» **What to do**: Give back exactly the lines of the material below that start at the line containing "Click the Senior" and end at the line containing "Click the releauxi", and no others.

» **Data supplied**:
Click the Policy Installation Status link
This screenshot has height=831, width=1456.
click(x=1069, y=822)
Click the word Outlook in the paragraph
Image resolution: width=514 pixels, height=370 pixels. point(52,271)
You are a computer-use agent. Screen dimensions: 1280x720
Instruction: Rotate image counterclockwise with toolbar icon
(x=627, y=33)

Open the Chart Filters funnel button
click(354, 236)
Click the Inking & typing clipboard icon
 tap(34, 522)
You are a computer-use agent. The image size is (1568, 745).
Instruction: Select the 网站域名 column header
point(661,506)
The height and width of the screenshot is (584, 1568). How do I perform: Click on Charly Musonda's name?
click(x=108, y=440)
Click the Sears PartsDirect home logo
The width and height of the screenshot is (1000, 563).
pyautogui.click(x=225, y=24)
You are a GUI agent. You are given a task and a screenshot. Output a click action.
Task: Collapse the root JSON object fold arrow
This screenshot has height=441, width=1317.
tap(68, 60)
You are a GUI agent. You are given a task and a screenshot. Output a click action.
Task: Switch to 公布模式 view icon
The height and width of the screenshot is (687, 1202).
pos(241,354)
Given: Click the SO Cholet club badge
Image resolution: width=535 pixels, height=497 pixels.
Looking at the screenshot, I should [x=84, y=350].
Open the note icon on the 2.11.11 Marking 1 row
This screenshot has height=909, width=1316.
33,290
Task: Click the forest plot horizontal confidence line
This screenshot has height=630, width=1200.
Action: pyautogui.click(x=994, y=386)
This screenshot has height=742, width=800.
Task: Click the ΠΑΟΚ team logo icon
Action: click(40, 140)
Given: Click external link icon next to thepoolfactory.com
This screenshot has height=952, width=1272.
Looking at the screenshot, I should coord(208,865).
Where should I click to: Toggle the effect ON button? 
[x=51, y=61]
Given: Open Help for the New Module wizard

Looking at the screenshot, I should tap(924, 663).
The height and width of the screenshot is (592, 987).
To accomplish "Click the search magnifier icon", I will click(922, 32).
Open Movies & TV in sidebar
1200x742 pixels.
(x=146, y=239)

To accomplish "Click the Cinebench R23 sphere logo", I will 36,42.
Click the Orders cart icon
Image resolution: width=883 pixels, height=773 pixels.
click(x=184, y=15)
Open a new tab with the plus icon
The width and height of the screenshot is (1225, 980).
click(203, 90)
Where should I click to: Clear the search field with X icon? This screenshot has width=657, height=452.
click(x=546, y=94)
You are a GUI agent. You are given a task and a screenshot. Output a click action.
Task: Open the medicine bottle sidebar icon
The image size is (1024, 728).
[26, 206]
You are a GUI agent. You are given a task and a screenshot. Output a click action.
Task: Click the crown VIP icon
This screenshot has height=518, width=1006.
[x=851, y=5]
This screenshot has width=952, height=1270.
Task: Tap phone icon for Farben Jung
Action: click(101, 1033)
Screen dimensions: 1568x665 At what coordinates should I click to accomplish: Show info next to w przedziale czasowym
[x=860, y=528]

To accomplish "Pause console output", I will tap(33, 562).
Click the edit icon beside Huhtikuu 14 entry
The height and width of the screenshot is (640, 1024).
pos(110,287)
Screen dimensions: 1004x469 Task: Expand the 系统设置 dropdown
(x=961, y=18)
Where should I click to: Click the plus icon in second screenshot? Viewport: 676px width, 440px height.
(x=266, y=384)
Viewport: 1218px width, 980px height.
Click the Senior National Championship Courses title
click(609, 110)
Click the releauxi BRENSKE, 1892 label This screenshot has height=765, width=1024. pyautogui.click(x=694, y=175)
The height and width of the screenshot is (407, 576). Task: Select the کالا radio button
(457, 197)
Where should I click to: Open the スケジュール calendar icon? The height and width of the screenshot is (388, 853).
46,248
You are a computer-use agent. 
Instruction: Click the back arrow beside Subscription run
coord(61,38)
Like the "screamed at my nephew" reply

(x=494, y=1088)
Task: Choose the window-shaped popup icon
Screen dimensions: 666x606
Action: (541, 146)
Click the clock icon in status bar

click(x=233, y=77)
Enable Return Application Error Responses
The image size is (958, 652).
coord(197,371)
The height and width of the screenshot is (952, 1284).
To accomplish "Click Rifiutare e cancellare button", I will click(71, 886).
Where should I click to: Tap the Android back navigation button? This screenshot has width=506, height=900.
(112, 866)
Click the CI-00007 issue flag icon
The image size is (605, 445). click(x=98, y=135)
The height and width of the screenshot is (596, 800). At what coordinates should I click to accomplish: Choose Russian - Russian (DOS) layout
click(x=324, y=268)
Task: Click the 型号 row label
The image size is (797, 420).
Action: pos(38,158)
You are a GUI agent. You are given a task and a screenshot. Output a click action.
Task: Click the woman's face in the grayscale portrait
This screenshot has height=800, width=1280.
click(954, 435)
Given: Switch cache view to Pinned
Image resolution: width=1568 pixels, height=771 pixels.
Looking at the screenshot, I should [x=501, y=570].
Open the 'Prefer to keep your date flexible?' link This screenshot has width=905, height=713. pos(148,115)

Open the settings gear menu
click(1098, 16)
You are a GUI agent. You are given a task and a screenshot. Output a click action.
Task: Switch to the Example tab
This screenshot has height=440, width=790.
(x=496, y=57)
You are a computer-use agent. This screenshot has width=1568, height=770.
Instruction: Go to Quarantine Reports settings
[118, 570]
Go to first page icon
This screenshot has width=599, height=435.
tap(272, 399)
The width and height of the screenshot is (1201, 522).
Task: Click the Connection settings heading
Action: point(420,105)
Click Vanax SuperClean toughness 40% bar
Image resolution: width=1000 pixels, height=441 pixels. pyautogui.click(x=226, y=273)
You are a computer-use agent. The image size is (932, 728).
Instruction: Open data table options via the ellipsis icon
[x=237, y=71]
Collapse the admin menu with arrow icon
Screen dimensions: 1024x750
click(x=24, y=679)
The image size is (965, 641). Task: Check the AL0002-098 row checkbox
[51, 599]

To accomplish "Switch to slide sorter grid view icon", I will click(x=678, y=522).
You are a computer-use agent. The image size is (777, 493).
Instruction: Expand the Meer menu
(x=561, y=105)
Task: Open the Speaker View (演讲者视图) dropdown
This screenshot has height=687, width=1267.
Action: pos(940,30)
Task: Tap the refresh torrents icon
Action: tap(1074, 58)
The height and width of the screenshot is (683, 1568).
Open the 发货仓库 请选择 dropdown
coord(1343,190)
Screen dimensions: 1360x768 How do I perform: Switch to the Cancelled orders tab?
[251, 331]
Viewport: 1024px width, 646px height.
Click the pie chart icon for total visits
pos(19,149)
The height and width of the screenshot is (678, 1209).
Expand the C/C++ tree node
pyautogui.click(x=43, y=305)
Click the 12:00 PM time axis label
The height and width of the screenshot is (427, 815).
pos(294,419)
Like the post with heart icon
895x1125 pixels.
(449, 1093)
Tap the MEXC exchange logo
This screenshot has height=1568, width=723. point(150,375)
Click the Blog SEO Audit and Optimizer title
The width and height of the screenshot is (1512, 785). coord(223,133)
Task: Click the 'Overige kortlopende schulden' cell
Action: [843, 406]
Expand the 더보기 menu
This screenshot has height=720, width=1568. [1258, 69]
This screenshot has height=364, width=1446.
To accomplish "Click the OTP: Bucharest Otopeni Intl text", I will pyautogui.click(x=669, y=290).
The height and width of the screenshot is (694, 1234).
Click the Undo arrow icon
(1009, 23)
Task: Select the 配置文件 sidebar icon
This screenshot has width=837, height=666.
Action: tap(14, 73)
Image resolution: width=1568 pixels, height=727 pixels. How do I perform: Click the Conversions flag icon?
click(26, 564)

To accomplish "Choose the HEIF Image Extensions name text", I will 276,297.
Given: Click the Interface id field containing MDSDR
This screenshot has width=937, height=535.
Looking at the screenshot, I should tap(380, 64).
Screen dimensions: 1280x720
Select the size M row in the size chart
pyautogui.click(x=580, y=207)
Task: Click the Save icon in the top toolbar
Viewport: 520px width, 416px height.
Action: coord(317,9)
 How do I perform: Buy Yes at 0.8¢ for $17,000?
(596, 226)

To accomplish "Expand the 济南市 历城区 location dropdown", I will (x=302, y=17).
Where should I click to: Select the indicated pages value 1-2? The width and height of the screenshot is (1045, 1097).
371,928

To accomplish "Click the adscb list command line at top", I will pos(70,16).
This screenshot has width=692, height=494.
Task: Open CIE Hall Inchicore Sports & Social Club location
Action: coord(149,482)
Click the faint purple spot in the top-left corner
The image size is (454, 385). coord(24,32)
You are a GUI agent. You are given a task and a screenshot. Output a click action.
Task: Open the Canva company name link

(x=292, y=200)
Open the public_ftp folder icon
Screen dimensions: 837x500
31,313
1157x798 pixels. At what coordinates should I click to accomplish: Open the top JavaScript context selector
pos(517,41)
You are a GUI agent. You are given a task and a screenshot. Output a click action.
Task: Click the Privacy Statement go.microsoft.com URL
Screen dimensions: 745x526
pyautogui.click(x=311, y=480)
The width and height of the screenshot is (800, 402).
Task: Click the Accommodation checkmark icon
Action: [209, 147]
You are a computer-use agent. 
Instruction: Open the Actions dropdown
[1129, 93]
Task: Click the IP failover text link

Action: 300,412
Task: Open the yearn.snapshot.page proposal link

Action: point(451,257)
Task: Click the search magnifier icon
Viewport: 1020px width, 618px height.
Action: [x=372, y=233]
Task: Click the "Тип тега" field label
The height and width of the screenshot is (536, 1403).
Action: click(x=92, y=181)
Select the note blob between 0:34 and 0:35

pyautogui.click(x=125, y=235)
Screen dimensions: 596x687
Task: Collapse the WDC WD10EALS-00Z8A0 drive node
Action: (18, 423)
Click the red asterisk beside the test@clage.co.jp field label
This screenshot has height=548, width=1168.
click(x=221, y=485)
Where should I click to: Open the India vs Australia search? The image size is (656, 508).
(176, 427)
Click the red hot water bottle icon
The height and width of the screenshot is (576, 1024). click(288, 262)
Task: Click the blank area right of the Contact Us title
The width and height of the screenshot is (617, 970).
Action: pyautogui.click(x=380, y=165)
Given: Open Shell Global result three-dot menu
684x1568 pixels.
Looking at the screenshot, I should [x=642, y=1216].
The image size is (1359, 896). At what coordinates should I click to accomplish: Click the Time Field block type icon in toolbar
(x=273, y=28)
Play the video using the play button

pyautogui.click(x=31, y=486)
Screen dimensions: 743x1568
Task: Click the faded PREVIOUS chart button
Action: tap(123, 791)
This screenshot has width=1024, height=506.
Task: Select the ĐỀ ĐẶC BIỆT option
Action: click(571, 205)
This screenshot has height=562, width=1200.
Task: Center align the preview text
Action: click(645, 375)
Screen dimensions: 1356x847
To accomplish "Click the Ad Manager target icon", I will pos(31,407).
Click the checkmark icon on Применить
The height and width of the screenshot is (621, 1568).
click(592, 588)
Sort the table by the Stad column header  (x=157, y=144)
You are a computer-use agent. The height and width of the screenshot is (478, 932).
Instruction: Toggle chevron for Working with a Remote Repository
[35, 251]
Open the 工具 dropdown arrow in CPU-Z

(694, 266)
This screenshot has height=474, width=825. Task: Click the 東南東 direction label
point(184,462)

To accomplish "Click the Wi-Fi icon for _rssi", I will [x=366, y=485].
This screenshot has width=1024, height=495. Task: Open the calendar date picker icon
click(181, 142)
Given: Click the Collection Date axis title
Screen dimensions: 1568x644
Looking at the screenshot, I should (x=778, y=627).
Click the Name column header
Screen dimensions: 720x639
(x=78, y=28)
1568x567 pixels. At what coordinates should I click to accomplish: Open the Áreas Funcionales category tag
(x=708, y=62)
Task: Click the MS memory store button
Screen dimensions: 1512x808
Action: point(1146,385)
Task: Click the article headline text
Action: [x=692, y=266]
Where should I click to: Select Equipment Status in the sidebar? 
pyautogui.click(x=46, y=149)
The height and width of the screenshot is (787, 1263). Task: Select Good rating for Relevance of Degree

» **Answer for the task**:
Click the Senior National Championship Courses title
click(609, 110)
Click the releauxi BRENSKE, 1892 label This screenshot has height=765, width=1024. pyautogui.click(x=694, y=175)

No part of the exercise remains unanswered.